Qualche settimana fa si è tenuto presso l’Università degli Studi della Basilicata un convegno quasi “carbonaro” (praticamente erano in pochi a conoscerne la data, in un silenzio mediatico quasi generale), che ha visto la partecipazione dei responsabili di Eni SpA, dell’assessore all’ambiente Vincenzo Santochirico, di Gaetano Benedetto e Giovanni Figliuolo – rispettivamente rappresentanti di WWF e Unibas. Di cosa si è parlato? A mio avviso, di quello che potrebbe essere definito il “testamento biologico” della Val d’Agri. Infatti, i presenti, ricorrendo per l’ennesima volta alla arguta filosofia del “tutt’apposto”, hanno sostenuto che farebbero più danni delle trivelle, dei centri oli e degli oleodotti, niente di meno che le pacifiche ma inquinanti mucche che pascolano nei boschi dell’Appennino Lucano – tra cui svettano i pittoreschi “alberi di natale” dell’Eni.
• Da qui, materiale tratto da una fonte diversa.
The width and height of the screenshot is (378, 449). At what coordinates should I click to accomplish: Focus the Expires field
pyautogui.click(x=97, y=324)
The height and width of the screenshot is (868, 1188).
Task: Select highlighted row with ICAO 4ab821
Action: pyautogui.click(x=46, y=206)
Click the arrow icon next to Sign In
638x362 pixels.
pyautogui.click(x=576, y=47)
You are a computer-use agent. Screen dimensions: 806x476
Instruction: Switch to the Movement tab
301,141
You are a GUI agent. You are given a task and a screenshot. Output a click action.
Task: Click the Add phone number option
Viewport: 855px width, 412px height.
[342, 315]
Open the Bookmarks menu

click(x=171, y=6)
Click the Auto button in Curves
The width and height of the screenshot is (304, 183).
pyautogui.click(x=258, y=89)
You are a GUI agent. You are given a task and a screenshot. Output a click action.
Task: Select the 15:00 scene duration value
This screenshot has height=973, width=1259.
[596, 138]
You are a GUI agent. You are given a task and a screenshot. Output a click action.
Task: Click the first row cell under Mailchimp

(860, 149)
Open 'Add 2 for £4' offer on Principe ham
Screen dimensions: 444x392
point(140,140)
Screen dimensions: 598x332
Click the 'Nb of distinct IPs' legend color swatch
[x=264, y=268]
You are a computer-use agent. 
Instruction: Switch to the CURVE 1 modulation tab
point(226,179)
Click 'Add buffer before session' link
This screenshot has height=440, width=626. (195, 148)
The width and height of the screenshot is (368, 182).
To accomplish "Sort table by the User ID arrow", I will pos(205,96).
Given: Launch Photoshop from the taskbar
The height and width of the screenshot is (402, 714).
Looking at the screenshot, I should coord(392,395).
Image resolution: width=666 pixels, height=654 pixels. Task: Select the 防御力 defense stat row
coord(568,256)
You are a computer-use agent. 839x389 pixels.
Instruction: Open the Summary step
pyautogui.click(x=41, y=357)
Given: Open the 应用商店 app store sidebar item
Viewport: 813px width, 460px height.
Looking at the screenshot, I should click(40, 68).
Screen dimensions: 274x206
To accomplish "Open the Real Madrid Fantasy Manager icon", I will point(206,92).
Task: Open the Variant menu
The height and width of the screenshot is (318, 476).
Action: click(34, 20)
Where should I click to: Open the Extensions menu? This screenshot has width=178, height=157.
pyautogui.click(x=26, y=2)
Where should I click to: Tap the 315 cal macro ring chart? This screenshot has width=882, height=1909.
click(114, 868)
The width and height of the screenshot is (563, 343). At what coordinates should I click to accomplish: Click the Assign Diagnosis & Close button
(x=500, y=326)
Ma non è finita qui. Addirittura, le esplosioni sismiche conseguenti alla ricerca petrolifera “darebbero fastidio ai serpenti esattamente come i botti dei fuochi d’artificio delle feste di paese“. Delle mucche inquinanti avevo già letto qualcosa in altra sede, ma – in attesa di leggere nel dettaglio lo studio prodotto da Eni ed Università della Basilicata sulla conservazione della biodiversità nella Valle dell’Agri – le affermazioni appena riportate risuonano come una beffa, considerando che – ad oggi – proprio l’assessore Santochirico “latita di risposte” sulle sostanze che hanno inquinato le sorgenti riguardanti il Comune di Calvello, (eppure le domande a lui poste non erano 10!) a poca distanza dai pozzi petroliferi e proprio in pieno Parco Nazionale della Val d’Agri-Lagonegrese, il cui Ente gestore farebbe bene a denunciare. Per non parlare poi di tutti i dati dei monitoraggi di inquinanti come l’H2S, COV, IPA ed altre sostanze prodotte dal Centro Oli di Viggiano che fino a quale giorno fa erano sconosciuti. Oggi, invece, i rilevamenti con centraline mobili effettuati dall’Arpab se da un lato potrebbero sembrare un’azione di responsabilità istituzionale, dall’altro non sembrano sufficienti a dare delle risposte al problema dell’inquinamento. Del resto, i risultati di questa campagna spot (elettorale?) di monitoraggio non riporta i dati, ad esempio, del periodo comprendente l’ultimo incidente presso il Centro Oli di Viggiano.

Una cosa è certa: se non si vuol optare per la soppressione di massa delle vacche, sarebbe meglio metterle a stecchetto, evitando così “corpose” ed inquinanti flautolenze.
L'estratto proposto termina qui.